The scientists whose work is published in Macromolecular Nanotechnology Journal, characterize their material as lightweight (10-20 mg/m2), almost invisible (95% light transmission: more than that of a window glass), showing low resistance to airflow and efficient interception of <1 micrometer fine particulate matter.
The wording "nanofibers" in the researchers' article is more than a fashion statement. Previously, the same team demonstrated that reducing fiber diameter from 200 nanometers down to 20 decreased filter resistance to airflow by two thirds, and this effect could no longer be explained by classical aerodynamics. When an obstacle size is smaller than the free path of gas molecules, the standard methods estimating aerodynamic resistance based on the continuum theory no longer work. In normal conditions, the mean free path of air molecules makes 65 nanometers.
The mean free path is the average distance one molecule manages to cover before colliding with another. Only if all obstacles are much bigger than this value, the free stream coming at them can be rightfully considered a continuous medium.
The scientists used the technique called electrospinning: a jet of a dissolved polymer is ejected through a special nozzle aiming at a target under action of an electric field. From the other side, ethanol is electrosprayed. The polymer jet and the alcohol ions take the opposite electric charges. Colliding in the air, they form ultra-thin fibrous films. Electrospinning technology as a way to produce nonwoven fibrous filters has been developed back in the 50s to purify air in atomic industry.

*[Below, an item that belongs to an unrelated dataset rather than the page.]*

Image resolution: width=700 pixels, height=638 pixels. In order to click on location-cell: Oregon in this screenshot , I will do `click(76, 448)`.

However, the researchers introduced an important improvement: instead of obtaining nanomats on a solid conducting substrate like before, now with the new technology, a free filter is formed covering a 55-mm hole in a non-conductive polycarbonate screen.
The published work completed the cycle of the authors' papers devoted to development of the manufacturing technology and studies of properties of nanofilters manufactured using this new process. It was established that the unique optical and filtering properties originate from a special mechanism of "healing" holes and defects in free standing filters. Such holes literally attract fibers landing onto the filter surface. As a result, a good filter without big holes can be obtained from a minimum amount of nanofibers and, accordingly, with a minimum resistance to airflow. Moreover, active healing of big holes between threads provides the filters with the properties inherent in filters with calibrated pores, so called track-etched membranes (Nuclepores).

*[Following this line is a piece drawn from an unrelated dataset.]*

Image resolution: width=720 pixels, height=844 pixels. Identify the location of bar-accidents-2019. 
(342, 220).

The scientists have also demonstrated that the "healing" mechanism does not work in the conventional electrospinning technique where nanofibers are deposited onto a conducting substrate completely at random.
The testing of nylon-4,6 electrospun films showed that thess almost weightless and invisible fabrics trap no less than 98% of airborne dust particles. For testing, the scientists used particles from 0.2 to 0.3 micron in diameter. This roughly corresponds to the dust that is not caught by the nasal pharynx, and penetrates the lungs causing a number of dangerous medical conditions. Submicron particles (< 1 micrometer in diameter) are the ones also used to test industrial and medical filters. To assess performance, resistance to airflow is tested as well.
Experiments to measure resistance have been made on singular samples so far. In real filters a multi-layer surface with a complex configuration is normally used. The experiments showed that the nylon-4,6 filtering material had the best properties out of all types of fabric previously described . In terms of interception extent to filter weight ratio and interception-resistance to airflow ratio, the new filtering material beats any existing equivalents by several times.
At first it looks like a ring sitting on a sheet of paper. In reality, it is a sample of the new fabric for filters. The small red spot on top of "l" letter is a spot wherea laser beam penetrates the film. Low intensity of dispersed light demonstrates high transparency of the new material. A transmission index of the new product is higher than that of a good window glass. The picture is courtesy of the researchers.
Speaking about possible applications of this material, the scientists claim it is more than the obvious air and water purification from particulate matter. Since the material surpasses glass in transparency, it can be used in biological research. For example, after pumping air or water through the new filter intercepted microorganisms may be directly observed right on the transparent filter under a microscope. Again, this effect is due to ultra-fine threads. Their thickness is significantly less than even visible light wavelength.